As businesses look to “build back better” in keeping with calls by the new Biden administration and the United Nations, chief executives have made clear what their biggest concerns are for 2021. In a survey by The Conference Board, CEOs in the United States and around the world said digital transformation and innovation top their list of internal challenges. Following up closely behind is the need to control costs.
The pandemic actually sped up digital transformation. Businesses turned to new technologies to cover more tasks, saving money. But what about innovation?
At first glance, tightening purse strings may seem likely to limit those efforts, since innovation requires investment. As a group of researchers from FCLTGlobal wrote last year, “Effective long-term capital allocation is fundamental for innovating and creating value; investment in research and development (R&D) fuels this growth.”
But having spent years researching and working with businesses to enhance transformation and innovation efforts, I recognize that tighter budgets can actually offer an opportunity. Organizations can use this time to make smarter decisions about how they’ll approach their top challenges.
So the question becomes: How can businesses maximize digital transformation and innovation for the lowest cost? The answer: by harnessing the minds of their employees in new ways.
Inside businesses lie a world of ideas and opportunities for new products and services, new ways to operate, and new systems to attract the best and brightest employees. The key is to unleash those ideas and bring them together.
This does not require bloated R&D budgets. It also doesn’t require external trainers or endless group brainstorming sessions that can get in the way of other work. Instead, the key is to create space for one-on-one conversations across the organization that surface ideas, support change, and lead to actions. In other words, peer coaching.
Psychological Safety Incubates Ideation
Just about every employee has something to offer that will improve the business. But not every employee feels comfortable speaking out a companywide virtual town hall or raising their hand in big-group meetings.
Peer coaching can empower every employee to speak up though, say, hour-long sessions that bring together two colleagues from across your organization for a structured conversation guided by a set of prepared questions. Each participant speaks and listens an equal amount, offering thoughtful feedback and encouragement. Because neither is in a position of hierarchy over the other, these sessions offer psychological safety, a necessity for innovation.

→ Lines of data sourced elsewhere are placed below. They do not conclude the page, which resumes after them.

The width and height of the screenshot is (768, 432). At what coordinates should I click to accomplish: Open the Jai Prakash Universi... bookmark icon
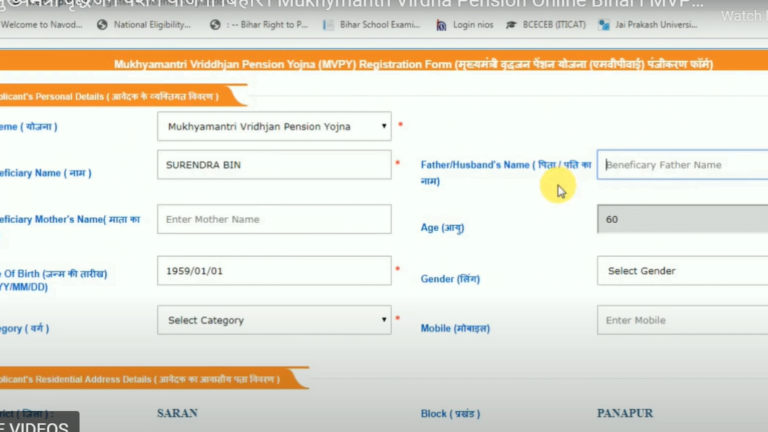coord(618,24)
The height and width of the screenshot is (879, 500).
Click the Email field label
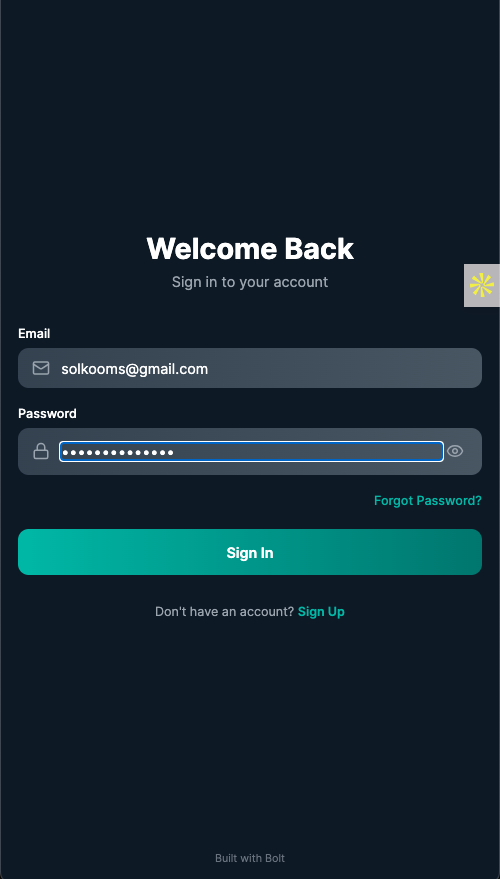tap(34, 334)

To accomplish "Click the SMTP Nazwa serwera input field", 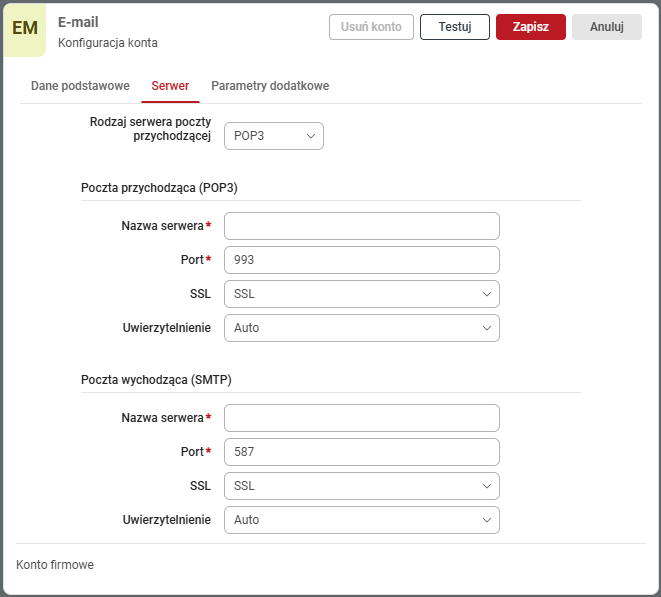I will tap(361, 418).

A study of schools, “Peer Coaching Drives Change,” saw this in action. “Peer coaching sets a tone of trust that enables educators to break out of the status quo,” it found. Peers coaches help each other overcome “the natural inclination to resist change” and “visualize new teaching strategies and pioneer pathways for schoolwide, transformative change.”
Peer coaching also leads directly to concrete actions. Before a session ends, each participant comes up with a specific action to take. This could be, “I will put together a case study on a new way our sales team can engage in objection handling based on my experience.” It could be, “I will have a difficult conversation with my manager about how machine learning could take over much of our extraneous paperwork.” It can be anything aimed at creating positive change.
Because peer coaches hold each other accountable, through ongoing discussions, our research has found that more than 80% of the time participants pull through on their plans.
Ending Silos
Over time, it’s good practice to pair employees with different people across the organization, creating relationships with those who have different focus, expertise, and perspective. This helps break down the silos that often prevent deep collaboration.
“Our studies have repeatedly confirmed that about two-thirds of transformation efforts fall short of their goals or are ultimately unsustainable,” McKinsey reports. “By contrast, organizations that break through silos in an end-to-end operating model operate more effectively.”
This makes sense, given that new ideas flourish when people have a better understanding of the challenges their counterparts in an organization are facing. “Innovation requires both reaching across fields and, often, acquiring more than a surface-level understanding of those fields,” three psychology professors explained in the Harvard Business Review.
Moreover, silos don’t disappear through team-building exercises. They disappear through substantive relationships among people. Due to the pandemic, those relationships have been tougher to build. Without going to an office every day, people have fewer watercooler conversations and other interactions that naturally take place. Building relationships across the organization takes an active effort. Putting peer coaching on the calendar makes it happen. “Breakthrough conversations are happening because we’re aligning people from different lines of business,” Corina Kolbe, VP of learning and development at Zillow, told me in a recent webinar.
Continuous Change Management
Once changes in an organization are made through both digital transformation and innovation, there’s always some natural resistance. People are used to certain ways of operating and are wary of existing systems being disrupted. But with the pace of change increasingly faster and a long list of daily tasks, managers don’t have time to help every individual employee process and get accustomed to innovations.
Peers can do this for each other as they share their questions, concerns, and challenges. Rather than providing a partner with solutions, coaches help their partner find their own solutions. They also share their experiences and ideas, and together talk through the opportunities afforded by changes. What’s more, executives can consider assigning peer conversations focused on specific changes, radically accelerating the speed of trust and buy-in.
Ultimately, the experience provides employees with a level of engagement and belonging that many haven’t experienced before. That, in turn, helps fuel further conversations, collaborations, and ideas. A culture of greater agility emerges — one in which CEOs see their top challenges covered, allowing the organization to thrive.